As always, let’s first remember a handful of the timeless truths about enduringly successful wealth management principles that guide our work together toward your goals. Then we can proceed to some more current observations.
General principles
- We are goal-focused, plan-driven, long-term equity investors. Our portfolios are derived from, and driven by, your most important lifetime financial goals, not any view of the economy or the markets. Your ‘Visitors Book’ determines how successful your investments will be, not the outside world.
- We don’t believe the economy can be consistently forecast, or the markets consistently timed.
- Nor do we believe it is possible to gain any advantage by going in and out of the equity market, regardless of current conditions.
- We therefore believe that the most efficient method of capturing the full premium compound return of equities is by remaining fully invested all the time.
- We are thus prepared to ride out the equity market’s frequent, often significant but historically always temporary declines.
- We believe that even during such trying episodes, our reinvested dividends will be buying more lower-priced shares and that the power of equity compounding will be continuing, to our long-term benefit.
So, what’s been going on?
- If you looked at the equity market on the first trading day of this year, and not again until the end of June, you could be forgiven for concluding that not much if anything had happened. In fact, a great deal happened but at least so far, to no lasting effect.
- The S&P 500 Index made a new all-time high on February 19th. By April 8th, it had closed 18.9% lower.
- And even that doesn’t express the degree of sheer panic there’s no other word for it that enveloped the markets upon President Trump’s announcement (on April 2) of a dramatically increased tariff protocol.
- The panic ended just as abruptly after Mr. Trump announced a 90-day postponement of most of the new tariffs.
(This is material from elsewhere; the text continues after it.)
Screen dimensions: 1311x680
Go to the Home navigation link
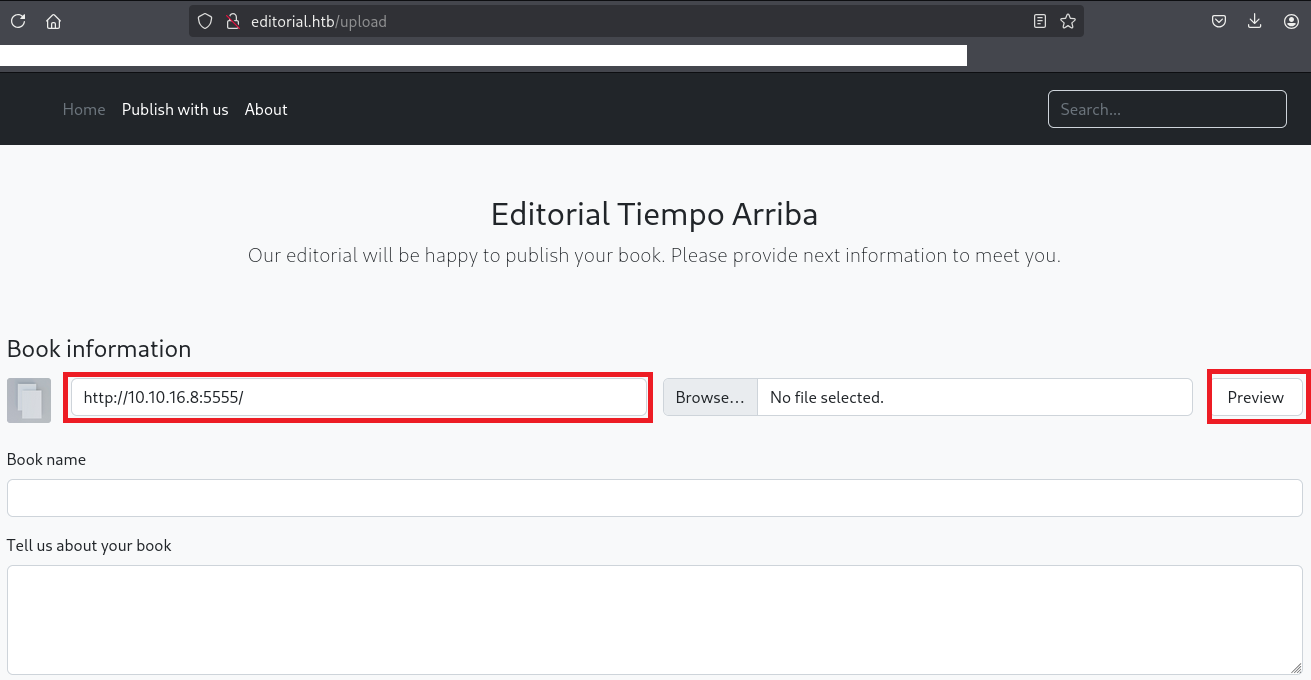point(84,110)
And in the seven weeks or so since then buoyed by continued strength in the economy and signs that inflation may be continuing to moderate the Index returned to the vicinity of its early January levels.
- As it virtually always is, the optimal course of action for long-term investors was simply to continue working your plan. That’s what we encouraged you to do. And as the second half of the year begins, that recommendation stands.
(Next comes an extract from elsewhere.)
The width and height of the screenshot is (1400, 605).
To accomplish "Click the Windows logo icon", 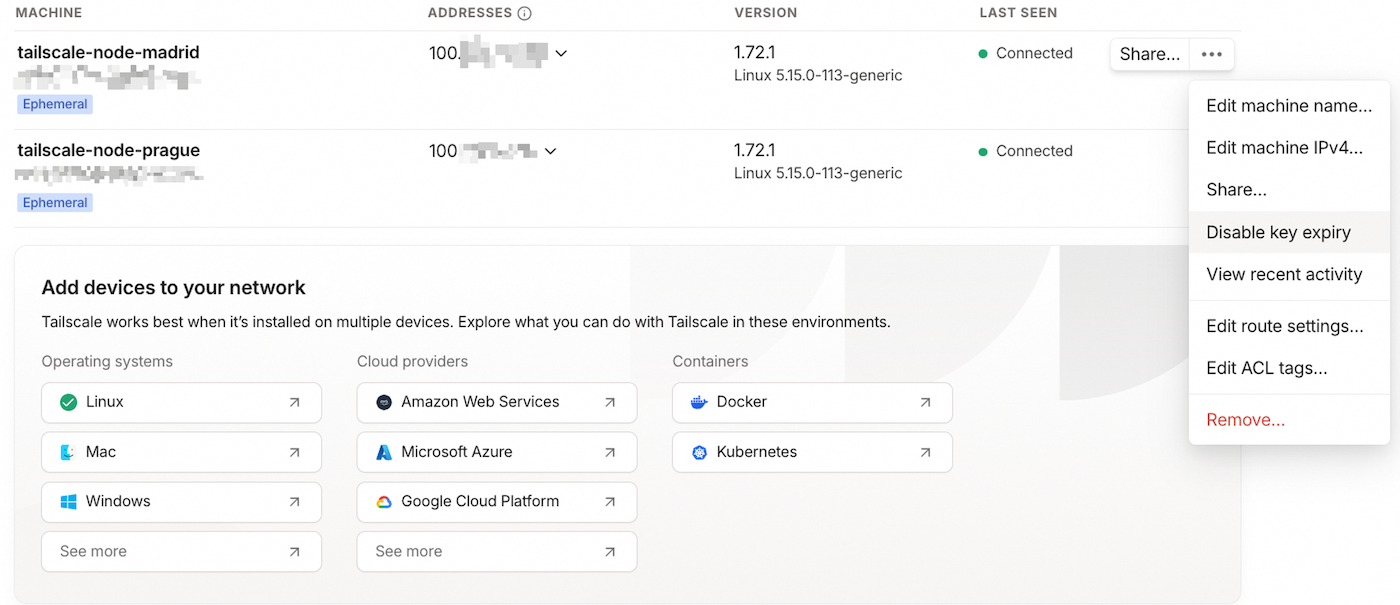I will 68,502.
- Please don’t mistake this for an economic or market outlook. We have no such forecast for the next six months, any more than we did on January 1.
- Our only forecast is that excellent businesses of the kind we all own will go on innovating over time increasing their earnings, raising their dividends, and supporting our clients’ pursuit of their long-term goals.
- Panic doesn’t often seize the investing public as suddenly as it did in the first week of April, nor vanish as suddenly as it did the following week. Still, this episode can and should serve as a kind of tutorial.
Its lesson:
Investors succeed over time by continuously working their plan regardless of the current “crisis.”
Others fail by reacting to negative events and liquidating even the highest quality equities at panic prices. We believe that’s always the fundamental choice in investing, and our mission which we cherish is to help you continue to choose wisely.